Risk of malignancy by size - based on a series of 57 cases:[4]

Size Percentage
malignant
<=1 cm 17%
1-4 cm 23%
>4 cm 65%

Gross

  • Yellow.
  • Encapsulated.

Microscopic

Features:[2]

  • Oncocytes >= 75% of cells:
    • Abundant granular, eosinophilic cytoplasm.
    • Round regular nucleus +/- prominent nucleolus.
  • +/-Degenerative changes.

Negatives:

DDx:[5]

  • Papillary thyroid carcinoma oncocytic variant.
  • Medullary thyroid carcinoma oncocytic variant.
  • Others.

IHC

Features:

  • TTF-1 +ve (2 of 6 cases in Bejarno et al.,[6] or 6 of 6 cases in Choi et al.[7]).
  • Thyroglobulin (6 of 6 cases[6]).
  • CK7 (4 of 6 cases[6]).
  • HBME-1 +ve (focal in 4 of 6 cases[7]).
  • HCK -ve (6 of 6 cases[7]).
  • CK19 +ve (focal in 4 of 6 cases[7]).

See also

References

  1. 1.0 1.1 1.2 Wasvary, H.; Czako, P.; Poulik, J.; Lucas, R. (Aug 1998). "Unilateral lobectomy for Hurthle cell adenoma.". Am Surg 64 (8): 729-32; discussion 732-3. PMID 9697901.
  2. 2.0 2.1 Thompson, Lester D. R. (2006).
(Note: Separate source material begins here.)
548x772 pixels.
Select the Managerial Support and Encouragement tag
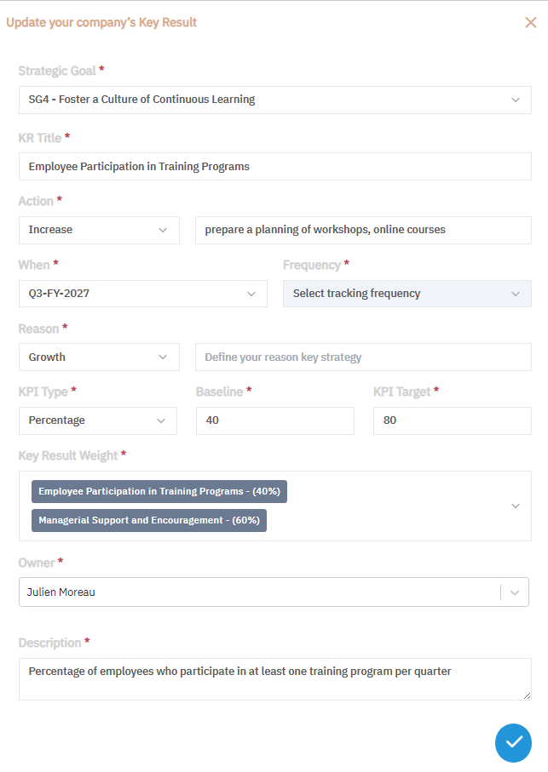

Endocrine Pathology: A Volume in Foundations in Diagnostic Pathology Series (1st ed.). Churchill Livingstone. pp. 104. ISBN 978-0443066856.
  3. Chindris, AM.; Casler, JD.; Bernet, VJ.; Rivera, M.; Thomas, C.; Kachergus, JM.; Necela, BM.; Hay, ID. et al. (Jan 2015). "Clinical and molecular features of Hürthle cell carcinoma of the thyroid.". J Clin Endocrinol Metab 100 (1): 55-62. doi:10.1210/jc.2014-1634. PMID 25259908.
  4. Chen, H.; Nicol, TL.; Zeiger, MA.; Dooley, WC.; Ladenson, PW.; Cooper, DS.; Ringel, M.; Parkerson, S. et al. (Apr 1998). "Hürthle cell neoplasms of the thyroid: are there factors predictive of malignancy?". Ann Surg 227 (4): 542-6. PMID 9563543.
  5. Montone KT, Baloch ZW, LiVolsi VA (August 2008). "The thyroid Hürthle (oncocytic) cell and its associated pathologic conditions: a surgical pathology and cytopathology review". Arch. Pathol. Lab. Med. 132 (8): 1241–50. PMID 18684023.
  6. 6.0 6.1 6.2 Bejarano, PA.; Nikiforov, YE.; Swenson, ES.; Biddinger, PW. (Sep 2000). "Thyroid transcription factor-1, thyroglobulin, cytokeratin 7, and cytokeratin 20 in thyroid neoplasms.". Appl Immunohistochem Mol Morphol 8 (3): 189-94. PMID 10981870.
  7. 7.0 7.1 7.2 7.3 Choi, YL.; Kim, MK.; Suh, JW.; Han, J.; Kim, JH.; Yang, JH.; Nam, SJ. (Oct 2005). "Immunoexpression of HBME-1, high molecular weight cytokeratin, cytokeratin 19, thyroid transcription factor-1, and E-cadherin in thyroid carcinomas.". J Korean Med Sci 20 (5): 853-9. PMID 16224162.